__Excerpt provided__.
──────────

In a candidate-centric economy, there's no room for talent acquisition errors. Check out what to avoid in your CRM campaigns to build stronger talent pipelines.
Relying on bulk, non-personalized content
Personalization is a key criterion in determining who wins recruitment marketing. How you customize candidate content and journeys impacts how people see your employer brand and factors into their desire to apply to your org.
When you send non-personalized, generic content, you tell the respondent that you don't care enough to tailor your message to their needs and interests.
What you should be doing instead:
- Auto-segment candidate audiences into specific pipelines and sort by folders, tags, or jobs to create personalized messaging
- Design custom communications to instantly respond to behaviors and attributes with drip campaigns
- Automate workflows and tailor marketing campaigns specific to each hiring initiative
Lacking content follow-up
Follow-up content is just as important as initial outreach. In the marketing world, we're all about that lead capture. We want to convert interested people into viable leads that we can nurture with content in hopes that they will continue to engage with our comms and move down the funnel.
Converting people into applicants is the same thing, and you need to nurture them with CRM campaigns.

──────────

__Entries provided__.
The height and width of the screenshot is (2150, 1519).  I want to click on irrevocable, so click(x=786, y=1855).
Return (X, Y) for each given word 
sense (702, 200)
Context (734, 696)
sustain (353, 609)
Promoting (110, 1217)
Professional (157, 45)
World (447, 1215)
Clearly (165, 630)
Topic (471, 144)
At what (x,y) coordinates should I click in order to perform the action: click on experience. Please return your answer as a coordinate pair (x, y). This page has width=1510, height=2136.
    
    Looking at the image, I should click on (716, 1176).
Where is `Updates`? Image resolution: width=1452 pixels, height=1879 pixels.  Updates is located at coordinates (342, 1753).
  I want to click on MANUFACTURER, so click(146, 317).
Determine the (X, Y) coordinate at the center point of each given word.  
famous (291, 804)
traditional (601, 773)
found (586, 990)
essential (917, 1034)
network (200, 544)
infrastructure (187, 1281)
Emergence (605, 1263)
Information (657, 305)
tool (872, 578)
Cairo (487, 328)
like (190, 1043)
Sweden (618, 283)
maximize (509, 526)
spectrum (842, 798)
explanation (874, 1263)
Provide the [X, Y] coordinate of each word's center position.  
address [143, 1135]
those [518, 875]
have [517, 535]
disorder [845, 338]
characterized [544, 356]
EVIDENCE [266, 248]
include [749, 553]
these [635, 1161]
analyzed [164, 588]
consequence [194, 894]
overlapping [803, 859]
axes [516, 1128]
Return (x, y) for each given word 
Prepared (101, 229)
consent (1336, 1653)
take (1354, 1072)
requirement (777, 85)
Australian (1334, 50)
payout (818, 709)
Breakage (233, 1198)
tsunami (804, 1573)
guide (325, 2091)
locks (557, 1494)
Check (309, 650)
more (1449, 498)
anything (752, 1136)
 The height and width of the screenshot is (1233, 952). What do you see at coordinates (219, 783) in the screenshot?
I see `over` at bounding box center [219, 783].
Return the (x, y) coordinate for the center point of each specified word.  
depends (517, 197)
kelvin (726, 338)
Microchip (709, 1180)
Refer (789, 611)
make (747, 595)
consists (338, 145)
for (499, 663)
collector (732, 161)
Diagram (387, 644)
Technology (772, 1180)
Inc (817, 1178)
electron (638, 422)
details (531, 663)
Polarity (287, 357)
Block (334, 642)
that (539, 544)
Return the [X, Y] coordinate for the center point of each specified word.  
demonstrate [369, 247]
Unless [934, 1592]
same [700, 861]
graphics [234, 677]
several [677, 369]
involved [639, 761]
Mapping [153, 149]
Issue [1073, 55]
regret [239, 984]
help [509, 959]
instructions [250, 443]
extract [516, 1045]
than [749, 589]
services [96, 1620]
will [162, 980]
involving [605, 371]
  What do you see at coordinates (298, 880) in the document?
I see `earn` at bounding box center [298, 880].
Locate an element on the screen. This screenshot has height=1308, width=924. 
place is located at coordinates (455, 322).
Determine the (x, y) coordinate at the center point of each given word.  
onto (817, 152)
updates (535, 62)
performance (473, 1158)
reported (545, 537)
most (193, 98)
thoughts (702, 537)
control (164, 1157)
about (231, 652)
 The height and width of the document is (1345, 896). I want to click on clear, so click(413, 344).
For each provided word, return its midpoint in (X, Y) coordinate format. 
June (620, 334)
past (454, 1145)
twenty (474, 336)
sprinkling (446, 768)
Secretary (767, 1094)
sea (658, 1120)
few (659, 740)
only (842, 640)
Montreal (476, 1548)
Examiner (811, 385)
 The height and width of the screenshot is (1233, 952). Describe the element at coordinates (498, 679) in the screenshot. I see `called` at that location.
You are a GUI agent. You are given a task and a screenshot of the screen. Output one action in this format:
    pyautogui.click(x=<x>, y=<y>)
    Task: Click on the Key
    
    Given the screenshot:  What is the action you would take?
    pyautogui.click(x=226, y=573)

──────────

__Short task__. Could you continue the article on mistakes to avoid in recruitment CRM campaigns, starting right after its last sentence?

__Task output__.
What you should be doing instead:
- Send SMS text campaigns for direct engagement and faster response time
- Present content (text, videos, images) in job descriptions, career site landing pages, and talent network capture forms based on who the candidate is, what marketing campaign they are responding to, and what source they came from
- Embed videos in email marketing campaign templates
Sending only job ads
After the confirmation emails, just 54% of the Fortune 500 sent any communication to their talent network.
Only 7% of the Fortune 500 sent any content other than job ads to make matters worse. While hiring for the 10.6 million open jobs is of paramount importance, people expect to learn more about your opportunities other than the jobs currently open.
Today's job seekers expect to have a connection to their work. Bridge the gap by communicating often.
What you should be doing instead:
- Send frequent communications after the confirmation email, such as departmental news for the position applied to
- Communicate company updates, press releases, acquisitions, etc.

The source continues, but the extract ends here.